The two provisions were a part of the restrictions on maximum driving time for drivers of commercial motor vehicles (CMVs). Under the rule, located at 49 CFR 395.3, CMV drivers are allowed to drive a maximum of 60 hours in a 7-day period or 70 hours in an 8-day period. Under what’s known as the 34-hour restart provision, drivers can begin a new 7- or 8-day period for the purpose of these driving time calculations by taking 34 consecutive hours off duty.
The provisions in question placed restrictions on the use of the 34-hour restart rule. Under the restrictions, the 34-hour off-duty period was required to include two nighttime periods from 1:00 a.m. to 5:00 a.m., and drivers were allowed to use the restart provision only once within a period of 168 consecutive hours (i.e., once per week).

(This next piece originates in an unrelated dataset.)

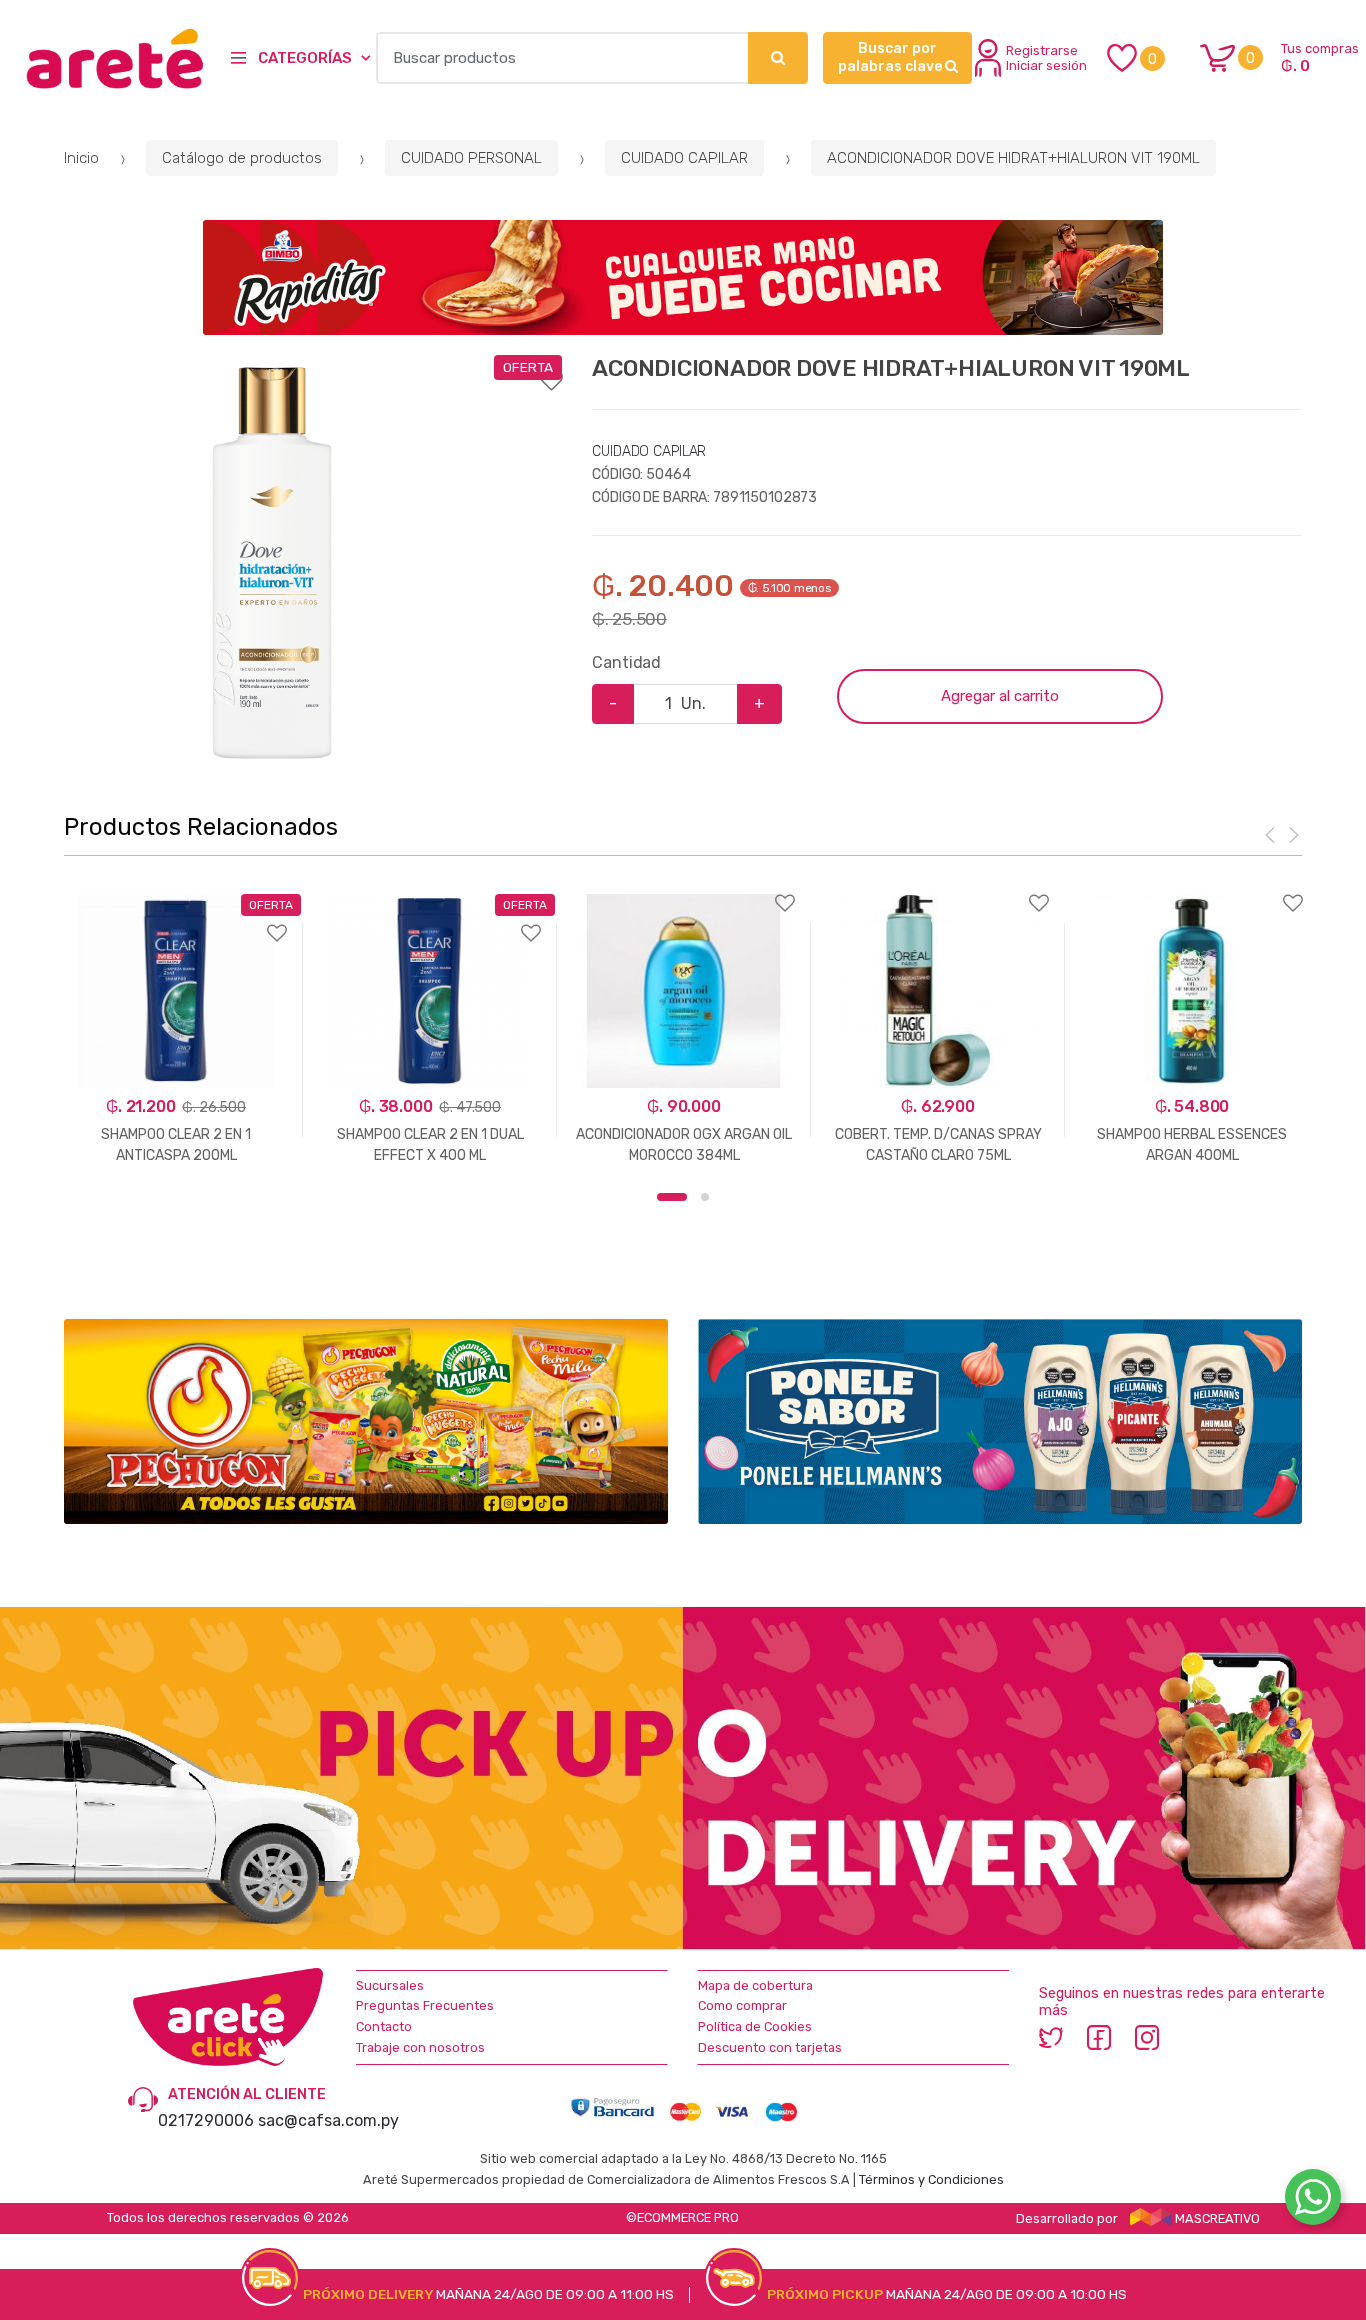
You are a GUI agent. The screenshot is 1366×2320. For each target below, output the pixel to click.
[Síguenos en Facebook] (1099, 2037)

In December 2014, the FMCSA suspended enforcement of these provisions pending the results of a Congress-ordered study on their necessity and impact on safety. Now that the study has been completed, the FMCSA has announced that the provisions will remain suspended. CMV drivers can use the 34-hour restart provision without additional restrictions on frequency or time of day.
To investigate the safety implications of the provisions, the FMCSA conducted a 5-month study of more than 200 CMV drivers. Participating drivers worked their normal schedules and performed their normal duties, but half followed the restart restrictions, while the other half followed the 34-hour restart rule without additional restrictions. The FMCSA compared the work schedules of the two groups and looked for differences in the rate of crashes, near-crashes, fatigue, and other safety-related outcomes.

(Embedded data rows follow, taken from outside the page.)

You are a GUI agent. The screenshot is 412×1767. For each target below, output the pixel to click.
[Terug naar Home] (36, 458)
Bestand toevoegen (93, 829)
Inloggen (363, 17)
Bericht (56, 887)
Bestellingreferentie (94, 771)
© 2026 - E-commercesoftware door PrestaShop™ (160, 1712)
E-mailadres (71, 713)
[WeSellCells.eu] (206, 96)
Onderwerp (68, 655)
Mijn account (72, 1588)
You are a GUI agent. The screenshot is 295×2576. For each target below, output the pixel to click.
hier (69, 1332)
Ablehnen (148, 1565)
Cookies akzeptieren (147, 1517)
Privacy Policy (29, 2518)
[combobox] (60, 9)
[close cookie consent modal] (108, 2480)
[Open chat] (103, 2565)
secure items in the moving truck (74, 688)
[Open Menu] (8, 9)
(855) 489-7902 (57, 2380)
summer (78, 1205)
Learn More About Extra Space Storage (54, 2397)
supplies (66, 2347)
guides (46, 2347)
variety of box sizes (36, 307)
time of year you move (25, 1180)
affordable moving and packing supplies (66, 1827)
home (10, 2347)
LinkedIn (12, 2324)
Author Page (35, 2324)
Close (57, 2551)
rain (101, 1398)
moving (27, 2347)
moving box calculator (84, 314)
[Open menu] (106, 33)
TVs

The results indicated that requiring drivers to include the two 1:00 a.m. to 5:00 a.m. periods and limiting the restart provision to once per week did not lead to improvements in safety. Drivers who followed the 34-hour restart rule without additional restrictions did not experience any significant differences in the number of safety-critical events, work hours per day, levels of fatigue, or stress levels.
The study did, however, affirm the importance of the 34-hour off-duty periods. According to the FMCSA, drivers slept over 2 hours more per day during the restart periods as compared to days they were on duty.